[Recorded data]
_ _ _ _
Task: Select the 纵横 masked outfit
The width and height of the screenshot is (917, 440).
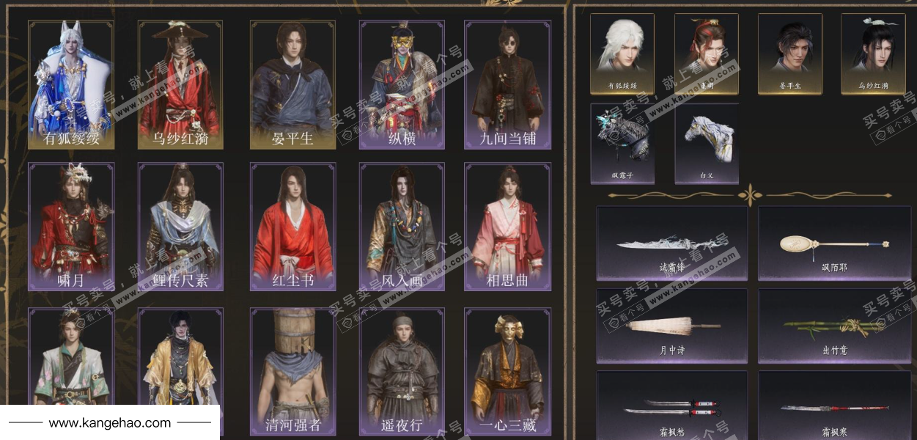Action: click(x=402, y=84)
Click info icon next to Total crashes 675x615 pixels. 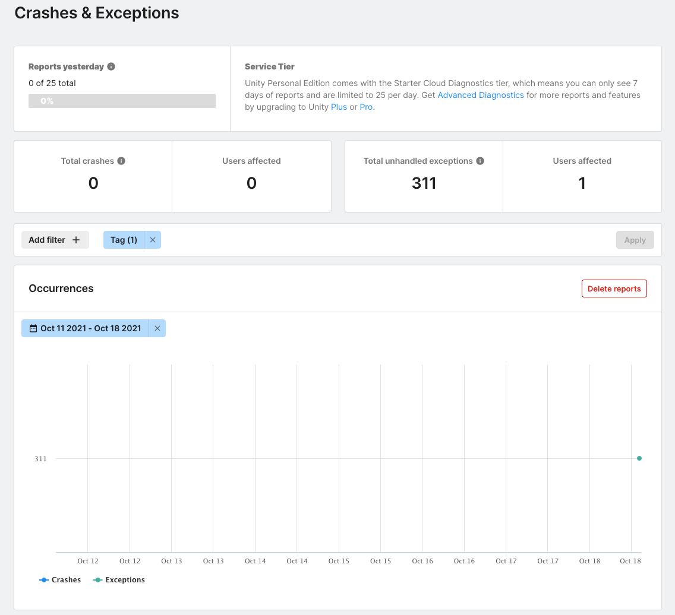coord(121,161)
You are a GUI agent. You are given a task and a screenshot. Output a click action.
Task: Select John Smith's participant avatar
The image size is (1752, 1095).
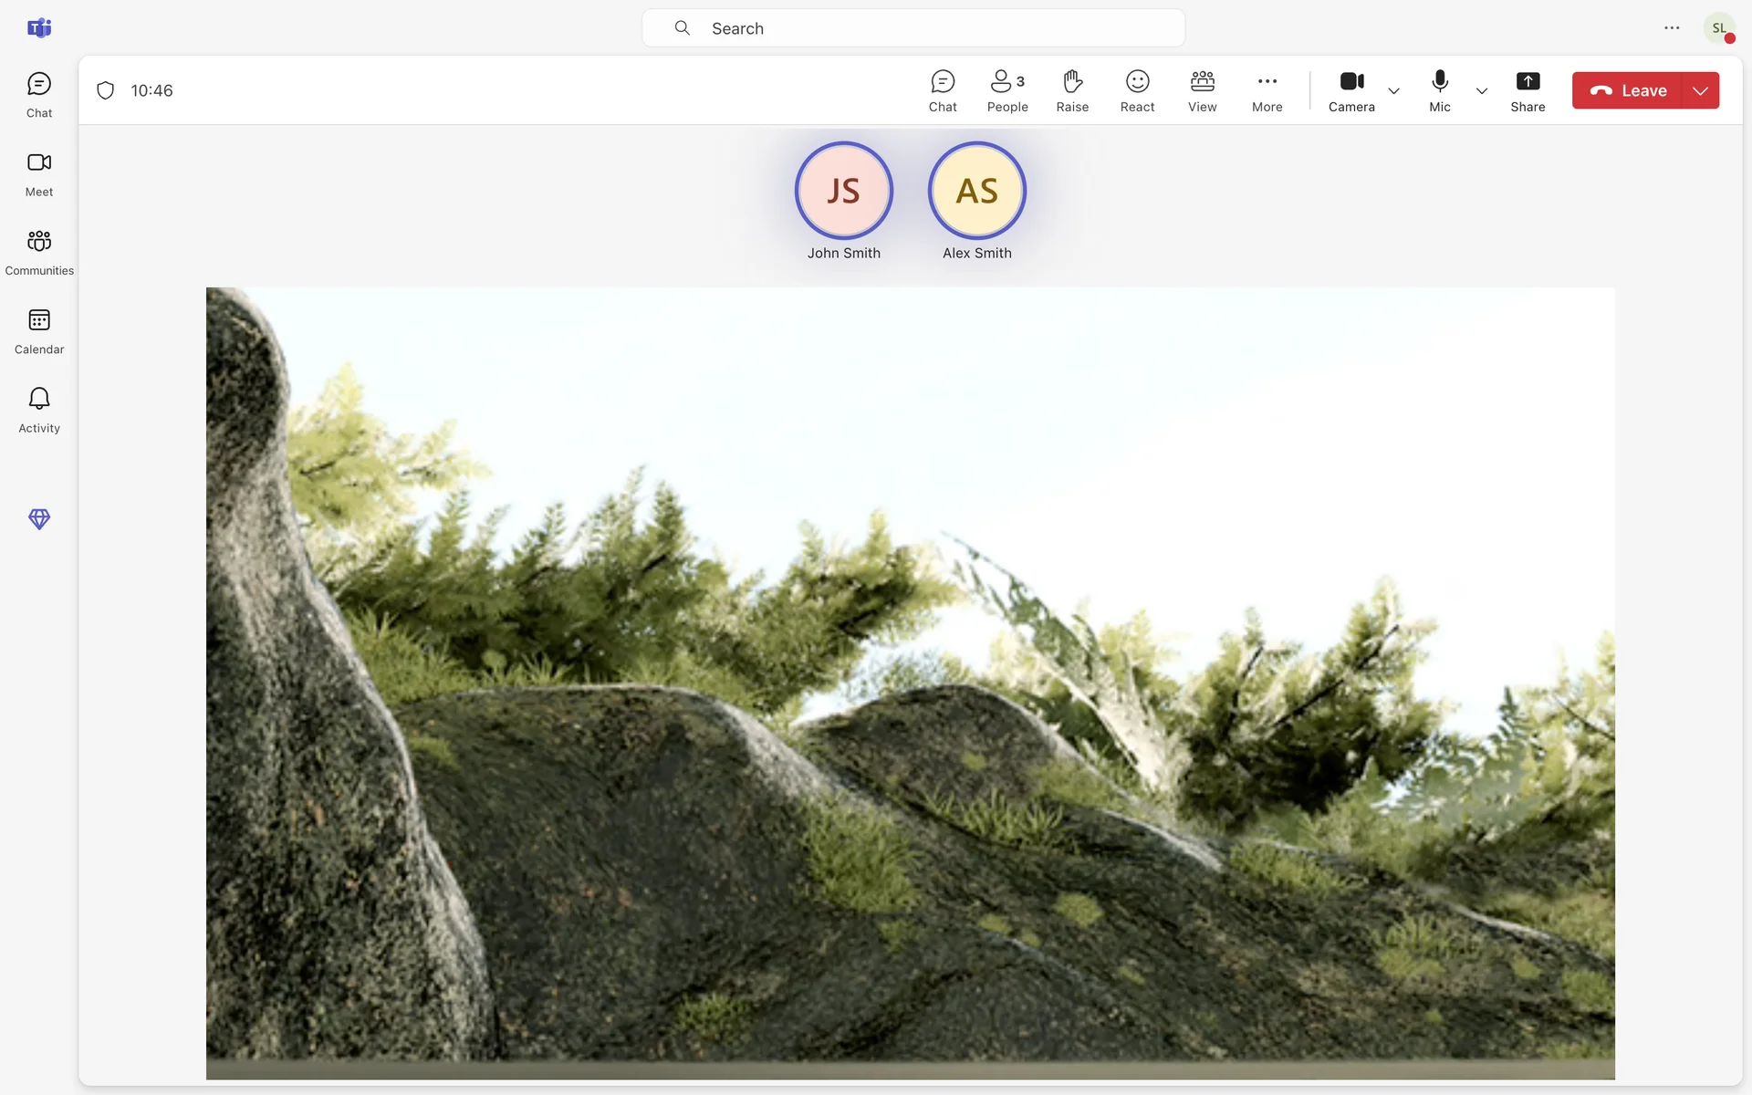[x=843, y=191]
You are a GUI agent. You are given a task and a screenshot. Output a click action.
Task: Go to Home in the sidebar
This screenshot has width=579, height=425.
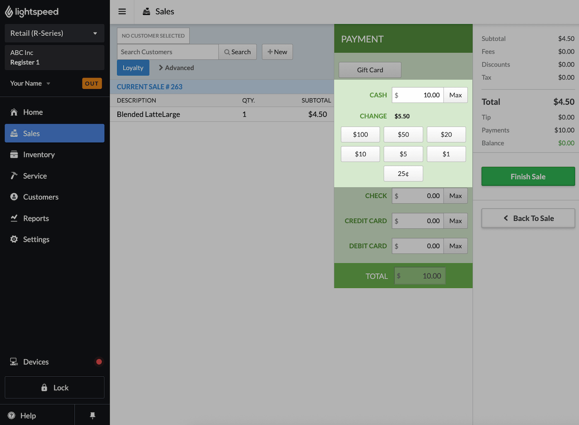point(33,112)
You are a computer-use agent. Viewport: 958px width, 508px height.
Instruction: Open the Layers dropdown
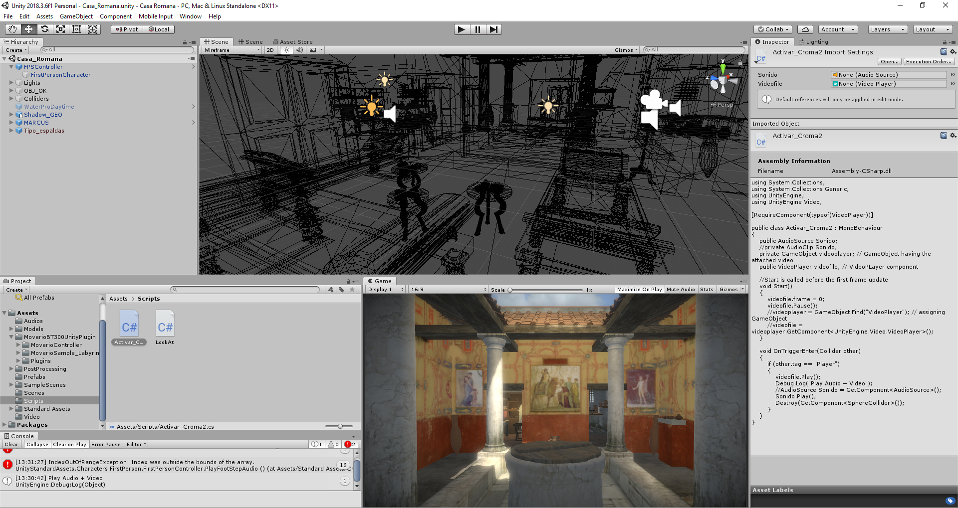coord(887,29)
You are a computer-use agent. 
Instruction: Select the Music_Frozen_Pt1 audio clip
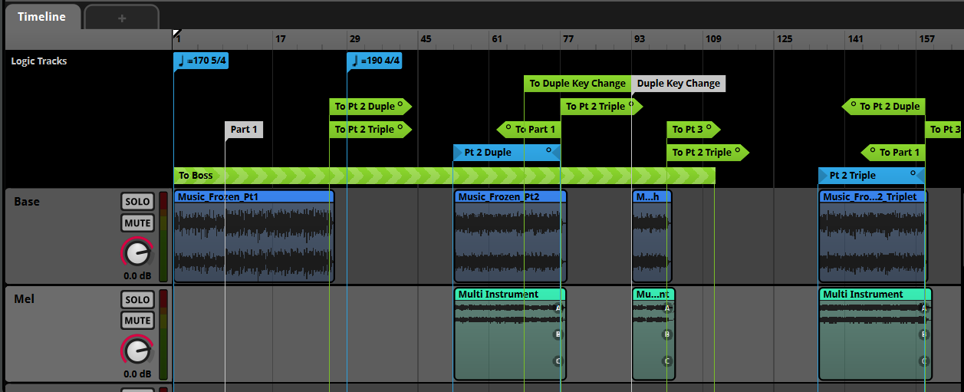(x=254, y=236)
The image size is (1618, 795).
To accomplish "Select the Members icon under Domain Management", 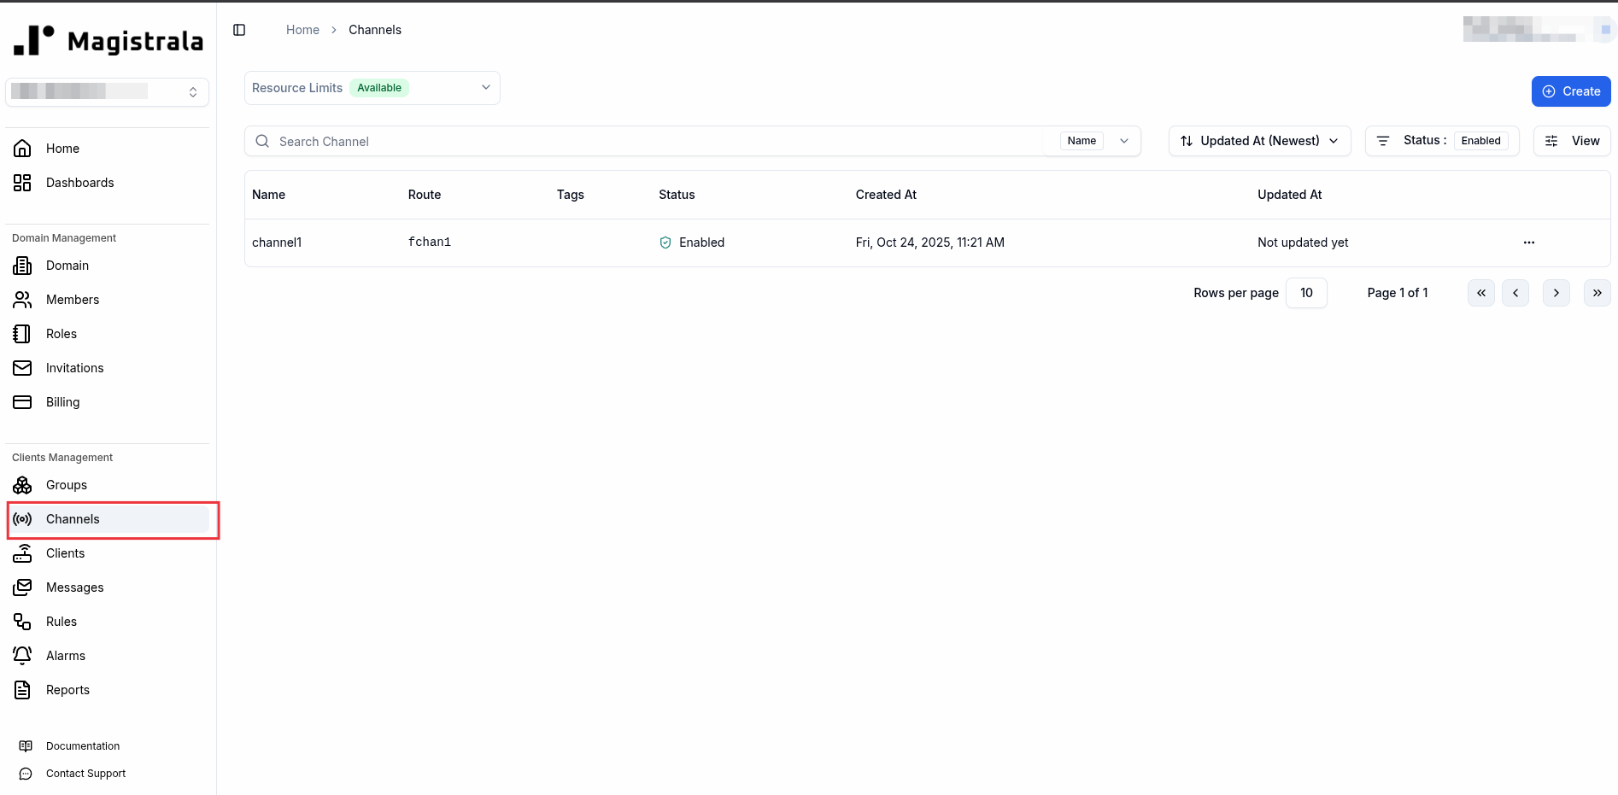I will (x=22, y=299).
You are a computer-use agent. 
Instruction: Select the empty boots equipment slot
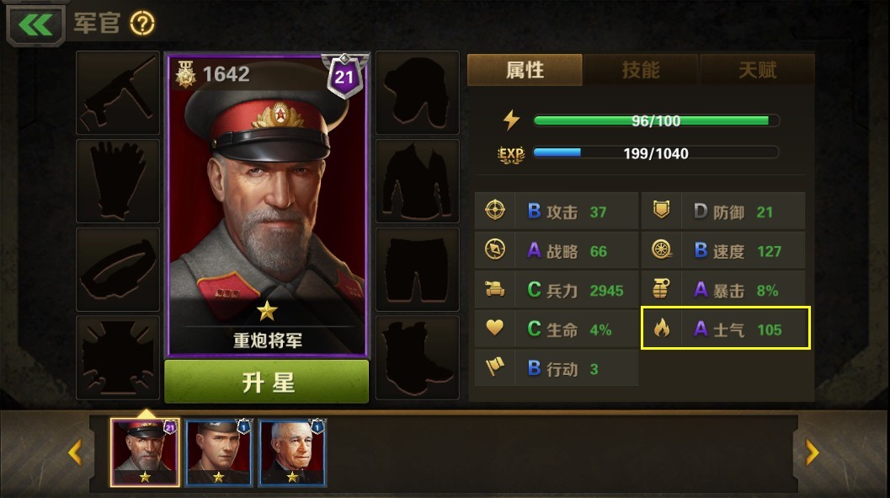point(417,358)
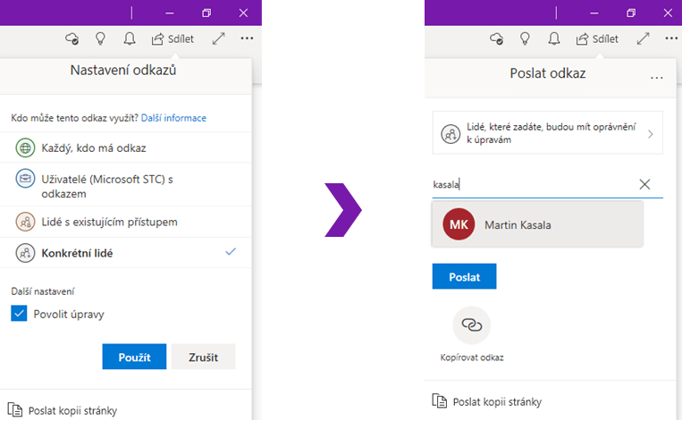Open notifications bell in left window
The width and height of the screenshot is (682, 421).
[x=130, y=39]
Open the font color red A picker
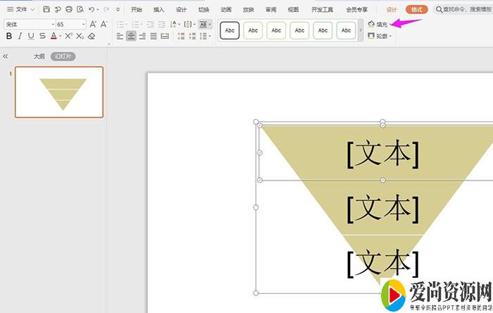Image resolution: width=493 pixels, height=313 pixels. coord(54,36)
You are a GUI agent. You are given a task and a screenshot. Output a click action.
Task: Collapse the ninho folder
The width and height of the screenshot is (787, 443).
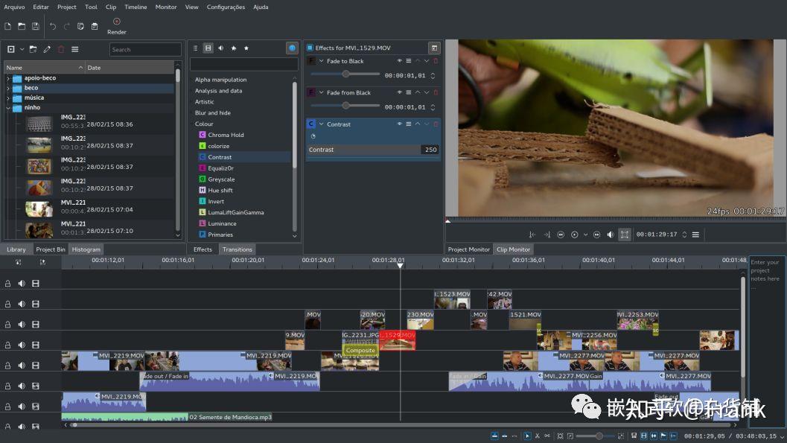8,108
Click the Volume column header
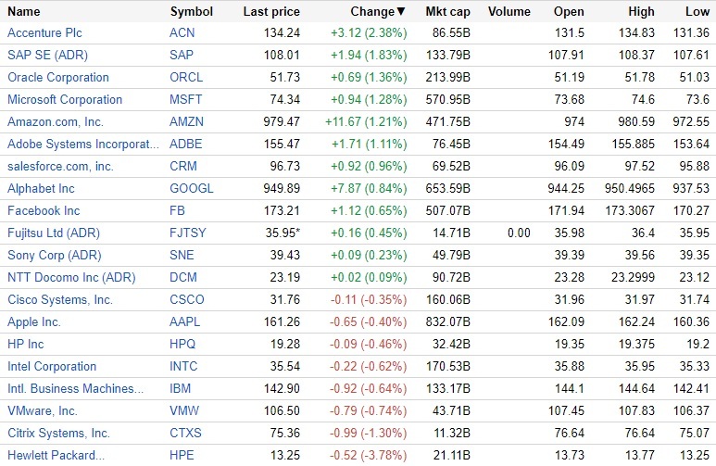 (x=509, y=12)
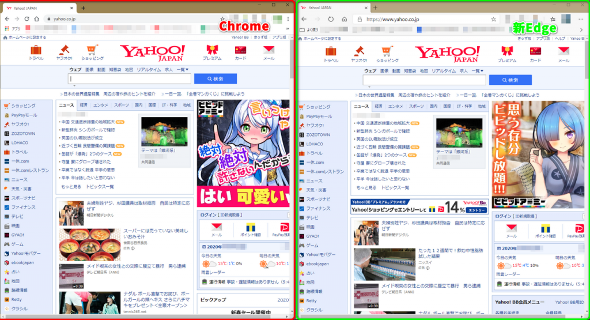The image size is (590, 320).
Task: Click the reload icon in the Chrome toolbar
Action: pyautogui.click(x=26, y=19)
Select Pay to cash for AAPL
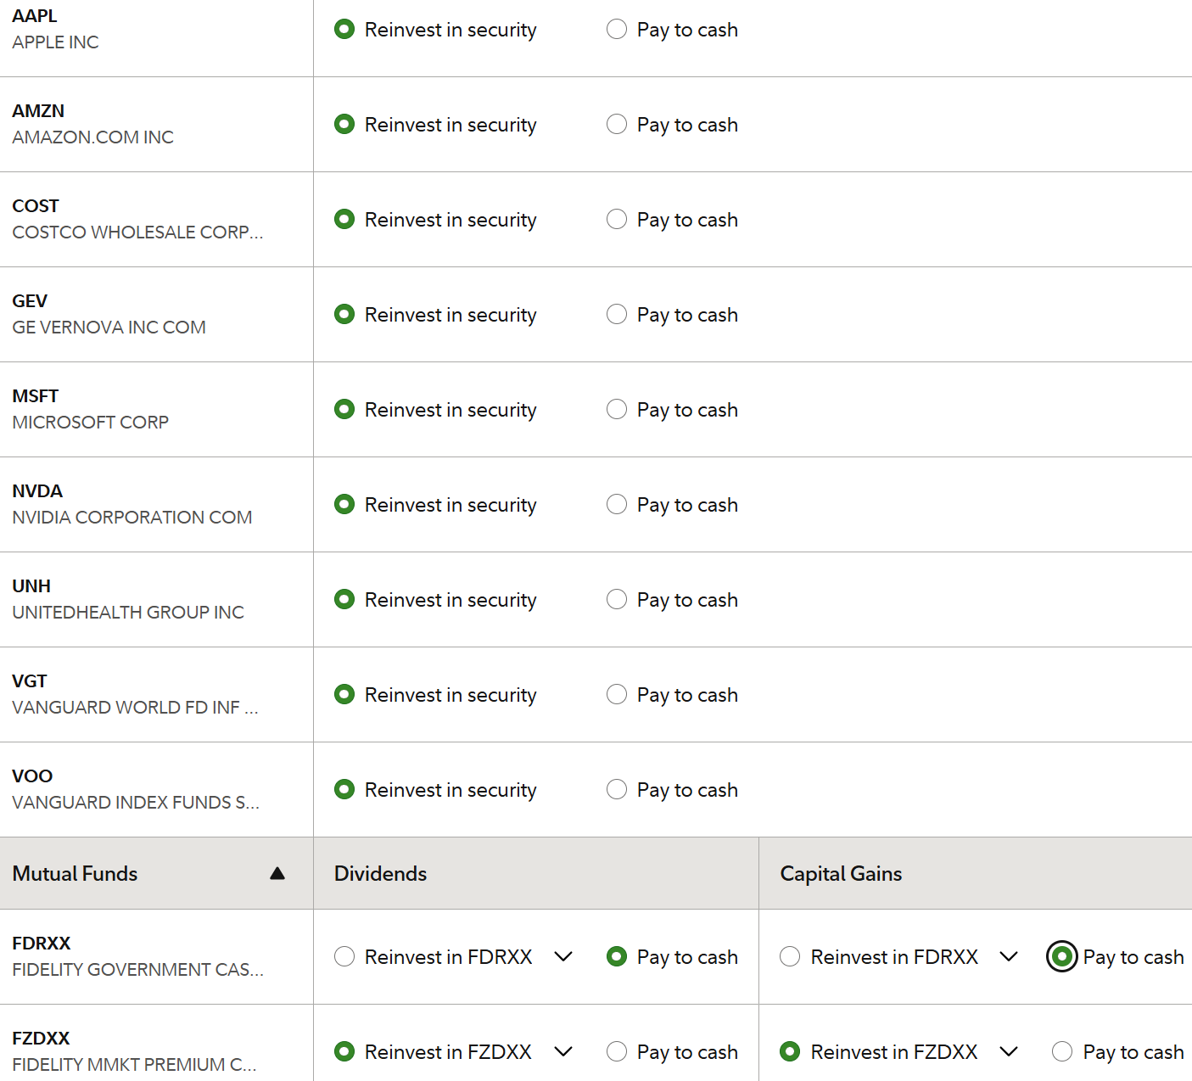The height and width of the screenshot is (1081, 1192). [617, 30]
_ _ _ _
■ **TASK DIRECTIONS**
Could you pull out the material word for word, from the line that contains "Click the Volume column header" through the end of the material, and leave the pictures out?

■ **SOLUTION TO THIS EXERCISE**
Click the Volume column header
 (x=509, y=12)
The image size is (590, 320).
Task: Click the reload icon in the Chrome toolbar
Action: pyautogui.click(x=26, y=19)
Select Pay to cash for AAPL
The height and width of the screenshot is (1081, 1192). [617, 30]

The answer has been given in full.